(Records of locating words and elements)
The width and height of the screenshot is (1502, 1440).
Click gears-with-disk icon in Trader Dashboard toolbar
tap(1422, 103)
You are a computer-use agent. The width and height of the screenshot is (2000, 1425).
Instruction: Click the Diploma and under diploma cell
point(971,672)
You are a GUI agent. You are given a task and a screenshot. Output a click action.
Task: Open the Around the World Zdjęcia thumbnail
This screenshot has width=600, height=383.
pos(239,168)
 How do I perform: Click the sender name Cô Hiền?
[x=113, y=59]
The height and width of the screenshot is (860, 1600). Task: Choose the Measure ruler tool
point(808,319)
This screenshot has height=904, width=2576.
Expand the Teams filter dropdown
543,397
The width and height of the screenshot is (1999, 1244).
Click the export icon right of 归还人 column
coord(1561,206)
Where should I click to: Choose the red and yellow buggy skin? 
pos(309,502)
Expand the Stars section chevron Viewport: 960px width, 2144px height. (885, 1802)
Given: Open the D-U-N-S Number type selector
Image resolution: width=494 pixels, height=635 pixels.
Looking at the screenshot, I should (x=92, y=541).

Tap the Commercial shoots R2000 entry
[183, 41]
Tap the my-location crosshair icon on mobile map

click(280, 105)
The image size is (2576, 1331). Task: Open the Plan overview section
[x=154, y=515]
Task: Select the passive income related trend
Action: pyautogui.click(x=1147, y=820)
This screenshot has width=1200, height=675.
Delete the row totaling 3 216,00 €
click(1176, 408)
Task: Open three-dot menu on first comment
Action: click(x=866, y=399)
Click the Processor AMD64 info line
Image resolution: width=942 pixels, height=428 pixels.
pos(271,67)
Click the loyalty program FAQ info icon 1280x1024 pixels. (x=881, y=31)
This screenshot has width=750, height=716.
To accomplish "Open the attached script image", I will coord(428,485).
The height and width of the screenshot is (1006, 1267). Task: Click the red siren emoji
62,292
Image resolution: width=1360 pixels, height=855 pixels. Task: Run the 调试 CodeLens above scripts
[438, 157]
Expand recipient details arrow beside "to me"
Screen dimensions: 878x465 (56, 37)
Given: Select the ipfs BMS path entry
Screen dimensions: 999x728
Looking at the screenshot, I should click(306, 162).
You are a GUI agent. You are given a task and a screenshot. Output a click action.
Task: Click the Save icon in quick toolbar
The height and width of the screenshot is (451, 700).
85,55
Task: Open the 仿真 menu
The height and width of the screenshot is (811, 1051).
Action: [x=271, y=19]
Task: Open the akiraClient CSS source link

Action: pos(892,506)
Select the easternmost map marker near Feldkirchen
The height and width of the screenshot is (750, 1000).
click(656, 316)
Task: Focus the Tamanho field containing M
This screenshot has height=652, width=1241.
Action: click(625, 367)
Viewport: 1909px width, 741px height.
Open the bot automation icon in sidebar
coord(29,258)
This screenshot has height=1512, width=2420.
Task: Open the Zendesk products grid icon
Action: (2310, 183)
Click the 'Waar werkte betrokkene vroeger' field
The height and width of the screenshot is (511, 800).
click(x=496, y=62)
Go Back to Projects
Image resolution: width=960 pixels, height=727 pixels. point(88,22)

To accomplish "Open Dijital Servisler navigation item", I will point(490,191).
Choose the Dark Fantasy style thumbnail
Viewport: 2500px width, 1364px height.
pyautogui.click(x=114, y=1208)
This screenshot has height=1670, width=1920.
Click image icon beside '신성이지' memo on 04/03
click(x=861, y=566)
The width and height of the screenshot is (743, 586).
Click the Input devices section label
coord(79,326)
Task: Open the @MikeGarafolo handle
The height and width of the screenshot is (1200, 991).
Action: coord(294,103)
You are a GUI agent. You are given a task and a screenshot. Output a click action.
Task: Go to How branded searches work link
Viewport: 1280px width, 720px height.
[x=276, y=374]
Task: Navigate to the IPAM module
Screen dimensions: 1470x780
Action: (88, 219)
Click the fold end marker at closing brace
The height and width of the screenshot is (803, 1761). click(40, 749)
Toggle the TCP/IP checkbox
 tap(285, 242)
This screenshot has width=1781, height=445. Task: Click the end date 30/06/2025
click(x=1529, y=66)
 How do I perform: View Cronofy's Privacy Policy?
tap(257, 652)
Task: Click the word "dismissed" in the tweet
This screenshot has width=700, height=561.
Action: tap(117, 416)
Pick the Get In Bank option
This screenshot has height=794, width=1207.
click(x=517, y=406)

=== BRIEF ===
Revise all of the records above so that every "Expand" becomes "Unfold", keeping everything else unchanged.

=== RESULT OF THIS TASK ===
The width and height of the screenshot is (1502, 1440).
Click gears-with-disk icon in Trader Dashboard toolbar
tap(1422, 103)
You are a computer-use agent. The width and height of the screenshot is (2000, 1425).
Instruction: Click the Diploma and under diploma cell
point(971,672)
You are a GUI agent. You are given a task and a screenshot. Output a click action.
Task: Open the Around the World Zdjęcia thumbnail
This screenshot has width=600, height=383.
pos(239,168)
 How do I perform: Click the sender name Cô Hiền?
[x=113, y=59]
The height and width of the screenshot is (860, 1600). Task: Choose the Measure ruler tool
point(808,319)
This screenshot has height=904, width=2576.
Unfold the Teams filter dropdown
543,397
The width and height of the screenshot is (1999, 1244).
Click the export icon right of 归还人 column
coord(1561,206)
Where should I click to: Choose the red and yellow buggy skin? 
pos(309,502)
Unfold the Stars section chevron Viewport: 960px width, 2144px height. (885, 1802)
Given: Open the D-U-N-S Number type selector
Image resolution: width=494 pixels, height=635 pixels.
Looking at the screenshot, I should (x=92, y=541).

Tap the Commercial shoots R2000 entry
[183, 41]
Tap the my-location crosshair icon on mobile map

click(280, 105)
The image size is (2576, 1331). Task: Open the Plan overview section
[x=154, y=515]
Task: Select the passive income related trend
Action: pyautogui.click(x=1147, y=820)
This screenshot has width=1200, height=675.
Delete the row totaling 3 216,00 €
click(1176, 408)
Task: Open three-dot menu on first comment
Action: click(x=866, y=399)
Click the Processor AMD64 info line
Image resolution: width=942 pixels, height=428 pixels.
pos(271,67)
Click the loyalty program FAQ info icon 1280x1024 pixels. (x=881, y=31)
This screenshot has width=750, height=716.
To accomplish "Open the attached script image", I will coord(428,485).
The height and width of the screenshot is (1006, 1267). Task: Click the red siren emoji
62,292
Image resolution: width=1360 pixels, height=855 pixels. Task: Run the 调试 CodeLens above scripts
[438, 157]
Unfold recipient details arrow beside "to me"
Screen dimensions: 878x465 (56, 37)
Given: Select the ipfs BMS path entry
Screen dimensions: 999x728
Looking at the screenshot, I should click(306, 162).
You are a GUI agent. You are given a task and a screenshot. Output a click action.
Task: Click the Save icon in quick toolbar
The height and width of the screenshot is (451, 700).
85,55
Task: Open the 仿真 menu
The height and width of the screenshot is (811, 1051).
Action: [x=271, y=19]
Task: Open the akiraClient CSS source link

Action: pos(892,506)
Select the easternmost map marker near Feldkirchen
The height and width of the screenshot is (750, 1000).
click(656, 316)
Task: Focus the Tamanho field containing M
This screenshot has height=652, width=1241.
Action: click(625, 367)
Viewport: 1909px width, 741px height.
Open the bot automation icon in sidebar
coord(29,258)
This screenshot has height=1512, width=2420.
Task: Open the Zendesk products grid icon
Action: (2310, 183)
Click the 'Waar werkte betrokkene vroeger' field
The height and width of the screenshot is (511, 800).
click(x=496, y=62)
Go Back to Projects
Image resolution: width=960 pixels, height=727 pixels. point(88,22)

To accomplish "Open Dijital Servisler navigation item", I will point(490,191).
Choose the Dark Fantasy style thumbnail
Viewport: 2500px width, 1364px height.
pyautogui.click(x=114, y=1208)
This screenshot has height=1670, width=1920.
Click image icon beside '신성이지' memo on 04/03
click(x=861, y=566)
The width and height of the screenshot is (743, 586).
Click the Input devices section label
coord(79,326)
Task: Open the @MikeGarafolo handle
The height and width of the screenshot is (1200, 991).
Action: coord(294,103)
You are a GUI agent. You are given a task and a screenshot. Output a click action.
Task: Go to How branded searches work link
Viewport: 1280px width, 720px height.
[x=276, y=374]
Task: Navigate to the IPAM module
Screen dimensions: 1470x780
Action: (88, 219)
Click the fold end marker at closing brace
The height and width of the screenshot is (803, 1761). click(40, 749)
Toggle the TCP/IP checkbox
 tap(285, 242)
This screenshot has width=1781, height=445. Task: Click the end date 30/06/2025
click(x=1529, y=66)
 How do I perform: View Cronofy's Privacy Policy?
tap(257, 652)
Task: Click the word "dismissed" in the tweet
This screenshot has width=700, height=561.
Action: tap(117, 416)
Pick the Get In Bank option
This screenshot has height=794, width=1207.
click(x=517, y=406)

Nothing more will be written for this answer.